Chief executive Tony Smurfit yesterday said the group is effectively on the acquisition trail again after using last year to bed in €186m worth of deals carried out in 2015. He said the pipeline of possible deals is increasing, but the €1bn figure represents the group’s current spending capacity rather than its definite spending target.
He was speaking after the group’s agm — which saw directors Gary McGann and Thomas Brodin retire from the board — and the publication of its first quarter results.
Smurfit Kappa’s shares inched up in Dublin yesterday, but rose by nearly 2% in London on the back of those results — which showed a rise in revenue but a drop in earnings. Nevertheless, that 1% year-on-year fall in EBITDA — to €278m — was still ahead of market expectations. Revenue was up by 6% at €2.13bn, but pre-tax profit fell by 15% to €109m and earnings per share for the quarter were down 19%, year-on-year, at 31.5c.
Geographically, Smurfit said it saw “solid” underlying revenue growth in both Europe and the Americas, with European earnings ahead by 2% at €213m.

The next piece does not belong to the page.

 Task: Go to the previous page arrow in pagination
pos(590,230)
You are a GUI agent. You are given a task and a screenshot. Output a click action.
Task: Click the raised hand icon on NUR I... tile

“Overall, this is a pretty solid first quarter for Smurfit Kappa. The focus for the remainder of the year in Europe will be progress on corrugated box prices to help drive margins up and the evolution of the wider pricing backdrop for the containerboard market,” said David O’Brien at Goodbody Stockbrokers.
Mr Smurfit said the group is “increasingly well-positioned to capitalise on a positive pricing environment in 2017” and has “great confidence” for its future.
“Based on current forecasts, the company is expected to generate well over €400m of free cashflow this year, implying a free cashflow yield of almost 8%. Positive earnings momentum combined with potential value creation from the group’s capital allocation strategy provides significant valuation upside,” said Barry Dixon of Davy Stockbrokers.